Burada ciddi bir ulaşım sorunu var. Ankara’nın temel sorunu olan temiz içme suyu sorunu var. Her yerde inşaat olduğu için hafriyat kamyonları var. Parkların gerçek parklar olmasını istiyorlar, tıpkı (Vedat) Dalokay belediyeciliği zamanındaki gibi. Gençler için ücretsiz internet olan alanlar ve gençlik merkezleri şart ve tabii ulaşımda indirim… Bunlar zor şeyler değil. Tercih meselesi. AVM’lerle başka karşılıklar almayı mı tercih ediyorsunuz yoksa bütün bu alanları halka açmayı mı? Engelliler için yaşanabilir alanlar lazım. Yaya öncelikli bir hayatın olması gerekiyor. Çankaya’da aslında insanların temel isteği yeşil alanların korunması ve ranta açılmaması. Çankaya’nın yüzde 20’si yeşil alan, yüzde 11’i de tarıma elverişli alan. Kent bostanları yapılabilir buralara. Çankayalı kendi gıdasını üretip satabilir. Aday olduktan sonra şunu gördüm, buralar rant ilişkileriyle yoğrulmuş ve halkla çok fazla da ilişkisi olmayan yerler. “Belediye meclislerini halka açıyoruz” sloganımızı bunun için de söyledik. Bir “erkek raconu” var ve iş imara, ranta geldiğinde partili partisiz, fikirde anlaşıveriyorlar. Takım elbiseleriyle, korumalarıyla, janjanlı arabalarıyla gezerken de bunları fark edebiliyorsunuz.

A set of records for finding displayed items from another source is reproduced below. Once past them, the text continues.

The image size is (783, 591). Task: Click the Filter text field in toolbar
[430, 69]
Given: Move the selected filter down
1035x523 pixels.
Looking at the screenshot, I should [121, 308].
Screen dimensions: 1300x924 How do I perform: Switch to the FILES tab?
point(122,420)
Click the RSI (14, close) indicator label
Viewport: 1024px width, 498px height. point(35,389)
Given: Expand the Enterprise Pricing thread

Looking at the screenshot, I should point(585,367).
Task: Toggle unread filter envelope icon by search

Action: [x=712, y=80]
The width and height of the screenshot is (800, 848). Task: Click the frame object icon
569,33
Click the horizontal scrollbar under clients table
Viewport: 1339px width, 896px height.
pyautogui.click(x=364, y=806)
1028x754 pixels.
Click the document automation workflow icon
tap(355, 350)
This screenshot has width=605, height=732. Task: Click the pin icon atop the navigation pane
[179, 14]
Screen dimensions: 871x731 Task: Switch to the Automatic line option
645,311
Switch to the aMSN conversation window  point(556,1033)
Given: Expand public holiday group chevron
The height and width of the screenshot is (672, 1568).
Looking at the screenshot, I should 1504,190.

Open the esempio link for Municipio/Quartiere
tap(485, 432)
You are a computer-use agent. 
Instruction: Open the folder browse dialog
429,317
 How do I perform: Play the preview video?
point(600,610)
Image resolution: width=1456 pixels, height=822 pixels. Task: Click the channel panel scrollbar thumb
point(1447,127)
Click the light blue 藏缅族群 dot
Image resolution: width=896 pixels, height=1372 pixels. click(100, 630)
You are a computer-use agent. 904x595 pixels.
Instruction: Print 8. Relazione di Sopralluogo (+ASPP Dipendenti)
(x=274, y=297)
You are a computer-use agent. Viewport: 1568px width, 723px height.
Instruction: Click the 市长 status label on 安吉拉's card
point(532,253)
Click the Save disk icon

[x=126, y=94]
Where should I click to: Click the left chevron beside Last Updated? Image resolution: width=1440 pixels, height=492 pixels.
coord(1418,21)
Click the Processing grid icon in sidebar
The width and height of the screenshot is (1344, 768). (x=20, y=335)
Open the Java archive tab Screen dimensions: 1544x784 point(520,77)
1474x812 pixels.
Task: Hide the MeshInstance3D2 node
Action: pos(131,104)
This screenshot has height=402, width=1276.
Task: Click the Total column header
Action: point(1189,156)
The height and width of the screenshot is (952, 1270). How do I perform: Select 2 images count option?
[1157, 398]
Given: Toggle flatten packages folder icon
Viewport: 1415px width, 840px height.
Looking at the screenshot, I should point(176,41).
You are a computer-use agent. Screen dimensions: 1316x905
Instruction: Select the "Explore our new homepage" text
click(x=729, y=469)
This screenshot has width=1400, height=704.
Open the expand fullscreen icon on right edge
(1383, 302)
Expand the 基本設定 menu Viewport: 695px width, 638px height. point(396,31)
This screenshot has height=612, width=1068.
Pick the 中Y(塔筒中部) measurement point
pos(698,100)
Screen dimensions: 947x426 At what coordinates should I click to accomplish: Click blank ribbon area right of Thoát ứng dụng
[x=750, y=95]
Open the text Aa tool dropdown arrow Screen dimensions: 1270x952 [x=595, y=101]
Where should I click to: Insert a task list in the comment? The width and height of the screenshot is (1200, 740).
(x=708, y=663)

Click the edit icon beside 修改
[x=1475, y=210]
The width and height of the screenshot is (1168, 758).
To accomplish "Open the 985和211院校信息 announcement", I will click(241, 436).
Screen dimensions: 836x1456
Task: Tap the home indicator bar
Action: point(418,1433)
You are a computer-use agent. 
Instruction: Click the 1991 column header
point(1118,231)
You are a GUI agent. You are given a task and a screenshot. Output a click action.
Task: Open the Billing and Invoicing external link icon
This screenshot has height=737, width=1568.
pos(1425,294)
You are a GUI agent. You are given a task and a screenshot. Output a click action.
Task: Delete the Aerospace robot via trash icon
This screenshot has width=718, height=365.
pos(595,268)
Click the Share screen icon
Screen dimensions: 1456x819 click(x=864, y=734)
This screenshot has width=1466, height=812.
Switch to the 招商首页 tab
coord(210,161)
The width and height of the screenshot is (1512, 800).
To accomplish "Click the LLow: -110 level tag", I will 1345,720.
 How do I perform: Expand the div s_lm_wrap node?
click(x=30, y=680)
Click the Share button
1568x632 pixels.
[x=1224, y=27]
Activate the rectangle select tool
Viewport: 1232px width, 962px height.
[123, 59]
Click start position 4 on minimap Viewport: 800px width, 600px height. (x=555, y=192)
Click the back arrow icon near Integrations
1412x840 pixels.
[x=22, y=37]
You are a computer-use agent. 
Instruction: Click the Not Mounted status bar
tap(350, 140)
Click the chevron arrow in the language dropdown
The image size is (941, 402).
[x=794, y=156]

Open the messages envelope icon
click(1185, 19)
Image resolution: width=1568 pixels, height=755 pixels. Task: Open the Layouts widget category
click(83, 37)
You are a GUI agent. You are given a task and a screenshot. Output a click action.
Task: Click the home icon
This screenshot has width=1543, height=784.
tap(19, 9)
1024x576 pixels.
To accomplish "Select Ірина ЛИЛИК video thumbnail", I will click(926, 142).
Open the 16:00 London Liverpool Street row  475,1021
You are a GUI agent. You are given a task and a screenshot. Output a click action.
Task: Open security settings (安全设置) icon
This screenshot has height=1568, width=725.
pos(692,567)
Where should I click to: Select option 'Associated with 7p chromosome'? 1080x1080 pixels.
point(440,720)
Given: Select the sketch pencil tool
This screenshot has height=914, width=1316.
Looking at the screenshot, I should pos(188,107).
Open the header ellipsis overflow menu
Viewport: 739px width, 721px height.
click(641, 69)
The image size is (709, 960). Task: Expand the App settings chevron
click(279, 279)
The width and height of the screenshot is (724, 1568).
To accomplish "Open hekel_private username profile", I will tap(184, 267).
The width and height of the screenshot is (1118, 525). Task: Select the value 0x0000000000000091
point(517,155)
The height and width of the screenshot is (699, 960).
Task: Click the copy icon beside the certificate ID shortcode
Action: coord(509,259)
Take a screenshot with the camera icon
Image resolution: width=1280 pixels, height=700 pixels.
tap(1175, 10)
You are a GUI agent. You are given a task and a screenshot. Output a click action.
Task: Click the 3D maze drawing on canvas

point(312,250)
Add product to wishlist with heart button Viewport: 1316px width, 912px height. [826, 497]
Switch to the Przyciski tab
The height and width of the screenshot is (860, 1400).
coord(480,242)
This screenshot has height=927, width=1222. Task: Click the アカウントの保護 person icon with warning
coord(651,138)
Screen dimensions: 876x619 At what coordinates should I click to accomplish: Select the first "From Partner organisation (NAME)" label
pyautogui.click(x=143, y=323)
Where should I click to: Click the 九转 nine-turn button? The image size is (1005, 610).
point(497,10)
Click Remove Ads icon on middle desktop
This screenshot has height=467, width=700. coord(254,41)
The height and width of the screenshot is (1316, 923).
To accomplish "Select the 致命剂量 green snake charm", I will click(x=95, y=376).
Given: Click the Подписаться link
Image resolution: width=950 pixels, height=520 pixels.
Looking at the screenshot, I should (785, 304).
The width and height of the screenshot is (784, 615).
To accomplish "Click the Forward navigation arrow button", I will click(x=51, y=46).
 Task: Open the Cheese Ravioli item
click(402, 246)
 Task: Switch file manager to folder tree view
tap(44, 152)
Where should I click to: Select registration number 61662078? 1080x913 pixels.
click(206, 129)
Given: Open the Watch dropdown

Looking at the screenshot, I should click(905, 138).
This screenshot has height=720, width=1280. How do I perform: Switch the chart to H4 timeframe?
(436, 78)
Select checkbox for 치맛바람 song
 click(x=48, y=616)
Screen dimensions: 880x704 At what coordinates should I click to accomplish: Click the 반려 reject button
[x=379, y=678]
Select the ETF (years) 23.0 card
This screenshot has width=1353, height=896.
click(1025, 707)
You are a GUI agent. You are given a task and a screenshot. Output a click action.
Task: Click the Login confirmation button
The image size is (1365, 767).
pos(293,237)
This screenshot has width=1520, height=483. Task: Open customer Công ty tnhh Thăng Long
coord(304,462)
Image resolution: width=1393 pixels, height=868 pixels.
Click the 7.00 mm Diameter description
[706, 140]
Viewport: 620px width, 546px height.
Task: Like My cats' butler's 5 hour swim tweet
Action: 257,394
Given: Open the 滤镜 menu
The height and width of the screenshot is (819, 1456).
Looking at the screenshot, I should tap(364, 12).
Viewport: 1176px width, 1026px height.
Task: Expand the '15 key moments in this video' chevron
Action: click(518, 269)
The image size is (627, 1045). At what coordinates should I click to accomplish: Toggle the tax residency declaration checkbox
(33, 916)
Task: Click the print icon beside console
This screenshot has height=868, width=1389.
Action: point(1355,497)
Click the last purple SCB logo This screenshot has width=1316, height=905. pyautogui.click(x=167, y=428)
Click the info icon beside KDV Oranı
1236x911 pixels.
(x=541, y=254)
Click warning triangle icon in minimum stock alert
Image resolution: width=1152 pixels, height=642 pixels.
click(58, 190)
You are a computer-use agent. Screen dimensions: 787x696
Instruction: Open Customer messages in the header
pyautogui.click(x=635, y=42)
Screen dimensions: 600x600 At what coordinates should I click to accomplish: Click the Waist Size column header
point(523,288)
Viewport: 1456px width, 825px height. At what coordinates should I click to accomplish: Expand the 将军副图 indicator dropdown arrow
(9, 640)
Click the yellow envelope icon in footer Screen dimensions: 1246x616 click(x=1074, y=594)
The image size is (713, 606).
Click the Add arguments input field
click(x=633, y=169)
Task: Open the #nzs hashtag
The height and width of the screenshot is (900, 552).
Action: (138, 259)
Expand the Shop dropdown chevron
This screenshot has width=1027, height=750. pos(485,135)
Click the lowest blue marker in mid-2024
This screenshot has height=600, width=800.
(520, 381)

‘ANKARA, ÖĞRENCİLİK YILLARIMDA DEVRİMCİ, KİMLİKLİ BİR KENTTİ’

Eski Ankaralısınız. İlkokulu, liseyi burada okudunuz, ardından Ankara Üniversitesi Hukuk Fakültesi’ni… Ankara o günden bugüne nasıl değişti?

Devrimci, kimlikli bir şehirdi burası. Parklar küçüldü, alt-üst geçitlerle insanların hiçbir yere ulaşamayacağı, yürüyemeyeceği hale geldi Ankara. Bir kentin sağlıklı bir kent olması yürünebilir olmasına bağlıdır. Sokakta yaşanır, gezilir bir kentti Ankara ama artık kadınların söylediği gibi ‘geceleri sokakları terk etmeyeceğiz’ sloganının tekrarlanması gereken bir kent. Sokaklar geceleri terk edilmiş durumda.

Söz “feminist gece yürüyüşü”ne gelmişken… 8 Mart’ta Taksim’deydiniz. Ezan ıslıklandı iddiası hâlâ dillendiriliyor. Kadınlara yönelik bu öfkenin sebebi yıllardır her kesime uygulanan “kitleyi böl, parçala ve etkisizleştir” yönteminin kadın hareketine sökmemiş olması mı?

Kesinlikle öyle. O gece haksızlıktan uyuyamadım. Üç gün ağrı kesici aldım çünkü kalkanlarla iteklemeler, gaz, darp gibi ciddi saldırılar oldu. Bu ülkenin hak etmediği bir şey bu. Toplantı gösteri hakkı, anayasal bir haktır, bunun lamı cimi yok! Bunu engelliyorsunuz ve anayasal bir suç işliyorsunuz. Bunlar da tarihin hanesine yazılıyor. O gün bütün sokaklar demir parmaklıklarla kesilmişti. Taksim’i dolaşıp gelmek zorundaydı insanlar ve buna rağmen herkes geldi. Büyük bir kalabalık ve coşku oldu. Aslında rahatsız olunan da buydu. Cumartesi Anneleri’nin, adalet arayan işçi ailelerinin, hasta tutsakların yakınlarının ayağı kesildi. Baronun yürüyüş yaptığı caddedir orası, avukatların ayağı kesildi. Kadınların da ayağı kesilmek istendi. Muhalif olan kimse sokakta olmasın, bize karşı ses yükseltmesin istendi. 16 senedir yapılan bir yürüyüş ve ben hemen hemen hepsine gittim. Orada ne sesi olursa olsun duymak mümkün değildir çünkü herkesin elinde düdükler vardır. Kimse bu iddiaya inanmadı, bunu savunmadı. Hatta kendi içlerinde de yazanlar özür diledi. Aslında bu, iktidarın acıklı hali.